Each Cluster node features two Rhea1 processors based on the ARM Neoverse Zeus ISA and providing scalable vector engines (SVE) for enhanced performance. Beyond HBM memory, each node provides additional 512 GB of DDR5 main memory. Dedicated nodes with 1 TB of main memory will be available as well.

The nodes are again based on the BullSequana XH3000 architecture and will be integrated into the global NVIDIA Mellanox InfiniBand interconnect with one NDR200 link per node.

JUPITER High-Speed Interconnect

At the core of the system, the InfiniBand NDR network connects 25 DragonFly+ groups in the Booster module, as well as 2 extra groups in total for the Cluster module, storage, and administrative infrastructure. The network is fully connected, with more than 11000 400 Gb/s global links connecting all groups with each other.

Inside each group connectivity is maximized, with a full fat-tree topology. In it, leaf and spine switches use dense 400 Gb/s links; leaf switches rely on split ports to connect to 4 HCAs per node on the Booster module (1 HCA per node on the Cluster module), each with 200 Gb/s.

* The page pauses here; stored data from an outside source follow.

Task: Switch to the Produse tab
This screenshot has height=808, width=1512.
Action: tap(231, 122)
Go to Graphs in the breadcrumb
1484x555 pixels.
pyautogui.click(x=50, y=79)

In total, the network comprises almost 51000 links and 102000 logical ports, with 25400 end points and 867 high radix switches, and has still spare ports for future expansions, for example for further computing modules.

The network has been designed with HPC and AI use-cases in mind. Its adaptive routing and advanced in-network computing capabilities enable a very well-balanced, scalable, and cost-effective fabric for ground-breaking science.

ExaFLASH and ExaSTORE

JUPITER will provide access to multiple storage systems. As part of the JUPITER contract, a storage system targeting 21 PB of useable high-bandwidth and low-latency flash storage will be provided as scratch storage.

The scratch storage is based on 40 IBM Elastic Storage Server 3500 systems utilizing NVMe disk technology, based on the IBM Storage Scale solution. With 29 PB of raw and 21 PB of useable capacity, it targets to provide more than 2 TB/s write and 3TB/s read performance.

In addition, a high-capacity Storage Module with more than 300 PB of raw capacity as well as a tape infrastructure for backup and archive purposes with over 700 PB capacity will be provided. The systems will be directly connected to JUPITER but are part of independent procurements. Dedicated servers for data movements between the individual storage systems will be available.

Service Partition and System Management

The installation and operation of JUPITER will be done by the unique JUPITER Management Stack. This is a combination of xScale (Atos/Eviden), ParaStation Modulo (ParTec), and software components from JSC.

Slurm is used for workload and resource management,extended with ParaStation components. The backbone of the background management stack is a Kubernetes environment, relying on a highly-available Ceph storage. The management stack will be used to install and manage all hardware and software components of the system.

More than 20 login nodes will provide SSH access to the different modules of the system. In addition, the system will be integrated into the Jupyter environment at JSC and will be made available via UNICORE.